In my case I had to repeat syncing several times. The repo was using immediate download policy and it was rhel 7 kickstart. Good thing is, it uses everything that was synced before so retrying ~5 times worked. It was also suggested to increase the Sync Connection Timeout to a bigger number (300 -> 600) and trying to enable concurent download, e.g. by hammer repository update --id=26 --download-concurrency=5

I only bumped the timeout but that didn’t help much. I had to retry several times.

Getting this too, with a fresh Katello 4.0.1 installation. :frowning:

It seems Pulp3 does not retry on failure and therefore Katello task fails. Perhaps Katello should add some retry mechanism unless it can be added to Pulp3 directly.

setting a download concurrency of 1 seemed to solve the issue… if only 1 sync was running at a time. This is not reasonable and i’ve filed Issue #8867: downloads from cdn.redhat fail with 'Cannot connect to host cdn.redhat.com:443 ssl:default [[SSL: SSLV3_ALERT_UNEXPECTED_MESSAGE] sslv3 alert unexpected message (_ssl.c:877)]' - Pulp

I know they are looking into on the redhat cdn side, but ive seen so many different types of download issues that potentially could be resolved by having pulp do some sort of retrying that I’m planning on raising this as a bigger issue.

Same issue for me, with foreman 2.4 / katello 4.0.1 fresh install.

Download concurrency of 1 also helped for me as well.

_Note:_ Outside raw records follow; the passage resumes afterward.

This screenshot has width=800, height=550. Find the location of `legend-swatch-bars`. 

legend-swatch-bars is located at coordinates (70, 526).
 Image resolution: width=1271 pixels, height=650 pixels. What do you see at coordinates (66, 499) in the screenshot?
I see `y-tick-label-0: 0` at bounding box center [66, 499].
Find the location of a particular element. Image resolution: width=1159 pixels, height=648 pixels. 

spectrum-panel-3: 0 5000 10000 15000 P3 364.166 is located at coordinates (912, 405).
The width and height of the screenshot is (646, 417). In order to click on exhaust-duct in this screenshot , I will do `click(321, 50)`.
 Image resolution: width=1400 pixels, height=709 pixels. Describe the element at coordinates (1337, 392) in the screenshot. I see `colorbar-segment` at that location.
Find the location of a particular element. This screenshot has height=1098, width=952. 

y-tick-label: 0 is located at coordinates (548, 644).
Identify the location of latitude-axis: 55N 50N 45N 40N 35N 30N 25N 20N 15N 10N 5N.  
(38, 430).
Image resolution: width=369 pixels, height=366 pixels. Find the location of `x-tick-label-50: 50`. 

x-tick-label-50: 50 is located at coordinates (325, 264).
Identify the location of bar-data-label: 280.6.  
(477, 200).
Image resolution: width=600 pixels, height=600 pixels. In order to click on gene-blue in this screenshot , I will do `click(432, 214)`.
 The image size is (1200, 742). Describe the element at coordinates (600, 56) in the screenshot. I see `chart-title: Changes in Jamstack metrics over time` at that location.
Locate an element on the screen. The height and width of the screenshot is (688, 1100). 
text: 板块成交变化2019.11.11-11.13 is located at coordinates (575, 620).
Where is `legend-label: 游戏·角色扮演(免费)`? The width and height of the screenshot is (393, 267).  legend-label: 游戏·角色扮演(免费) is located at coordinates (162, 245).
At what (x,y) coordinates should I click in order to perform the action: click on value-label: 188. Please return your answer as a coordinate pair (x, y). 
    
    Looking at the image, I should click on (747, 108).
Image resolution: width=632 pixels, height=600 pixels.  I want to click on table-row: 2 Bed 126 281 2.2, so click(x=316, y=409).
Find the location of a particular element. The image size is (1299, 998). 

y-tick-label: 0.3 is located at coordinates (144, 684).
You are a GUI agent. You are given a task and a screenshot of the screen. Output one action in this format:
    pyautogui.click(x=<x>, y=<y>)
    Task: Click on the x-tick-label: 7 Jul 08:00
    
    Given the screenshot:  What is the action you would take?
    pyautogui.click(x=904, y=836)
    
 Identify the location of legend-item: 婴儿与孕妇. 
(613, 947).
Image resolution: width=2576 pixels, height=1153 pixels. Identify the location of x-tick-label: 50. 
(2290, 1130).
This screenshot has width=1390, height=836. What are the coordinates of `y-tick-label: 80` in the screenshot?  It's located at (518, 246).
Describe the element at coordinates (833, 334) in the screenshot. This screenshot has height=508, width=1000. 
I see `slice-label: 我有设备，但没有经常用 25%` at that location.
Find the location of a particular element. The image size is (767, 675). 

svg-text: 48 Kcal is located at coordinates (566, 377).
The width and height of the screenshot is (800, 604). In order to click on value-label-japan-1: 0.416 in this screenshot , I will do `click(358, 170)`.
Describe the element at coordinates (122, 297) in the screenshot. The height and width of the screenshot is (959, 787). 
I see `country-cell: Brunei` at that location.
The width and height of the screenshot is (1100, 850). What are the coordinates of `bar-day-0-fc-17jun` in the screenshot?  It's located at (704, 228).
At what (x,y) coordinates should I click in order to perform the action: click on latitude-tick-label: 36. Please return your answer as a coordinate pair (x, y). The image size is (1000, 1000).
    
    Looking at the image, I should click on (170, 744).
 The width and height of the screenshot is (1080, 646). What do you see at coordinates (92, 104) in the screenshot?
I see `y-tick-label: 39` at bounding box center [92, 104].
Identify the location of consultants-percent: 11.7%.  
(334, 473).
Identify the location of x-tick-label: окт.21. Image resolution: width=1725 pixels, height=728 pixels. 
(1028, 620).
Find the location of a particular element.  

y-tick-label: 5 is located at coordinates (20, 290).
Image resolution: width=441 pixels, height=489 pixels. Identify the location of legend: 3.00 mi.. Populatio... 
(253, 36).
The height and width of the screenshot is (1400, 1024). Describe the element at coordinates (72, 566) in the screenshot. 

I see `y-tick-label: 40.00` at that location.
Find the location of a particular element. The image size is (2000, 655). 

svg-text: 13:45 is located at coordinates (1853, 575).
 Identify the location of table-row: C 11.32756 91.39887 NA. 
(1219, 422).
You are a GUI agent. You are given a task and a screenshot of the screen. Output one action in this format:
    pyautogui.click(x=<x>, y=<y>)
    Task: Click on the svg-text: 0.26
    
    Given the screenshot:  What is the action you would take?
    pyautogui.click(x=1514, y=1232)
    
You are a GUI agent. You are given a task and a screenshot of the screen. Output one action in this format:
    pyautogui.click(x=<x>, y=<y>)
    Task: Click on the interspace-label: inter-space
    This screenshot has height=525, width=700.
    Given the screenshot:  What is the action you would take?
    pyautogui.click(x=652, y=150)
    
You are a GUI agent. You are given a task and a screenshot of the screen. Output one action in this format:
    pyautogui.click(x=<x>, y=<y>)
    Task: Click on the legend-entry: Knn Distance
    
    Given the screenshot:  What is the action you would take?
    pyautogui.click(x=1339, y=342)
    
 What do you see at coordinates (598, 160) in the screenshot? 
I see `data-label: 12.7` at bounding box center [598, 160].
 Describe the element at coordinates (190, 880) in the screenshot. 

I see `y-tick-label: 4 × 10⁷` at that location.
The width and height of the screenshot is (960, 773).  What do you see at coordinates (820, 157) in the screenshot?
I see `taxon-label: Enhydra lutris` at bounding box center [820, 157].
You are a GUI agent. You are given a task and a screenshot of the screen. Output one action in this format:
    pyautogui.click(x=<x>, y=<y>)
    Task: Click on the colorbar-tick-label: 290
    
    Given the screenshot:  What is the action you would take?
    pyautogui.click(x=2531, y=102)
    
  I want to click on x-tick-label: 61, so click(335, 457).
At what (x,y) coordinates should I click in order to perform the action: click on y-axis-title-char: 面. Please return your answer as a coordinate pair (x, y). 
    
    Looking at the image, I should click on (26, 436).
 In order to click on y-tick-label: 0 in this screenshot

Repo sync got halfway through Red Hat EL8 AppStream repo, and then just would not go any further, failing again and again with response payload error. Lowering download concurrency to 1 got it progressing again, although it did fail again later and needed to kick off sync one more time to get it to finish.

Definitely looks like pulp needs to lower concurrency, and could be more robust - it should make some attempts to retry when it hits an error.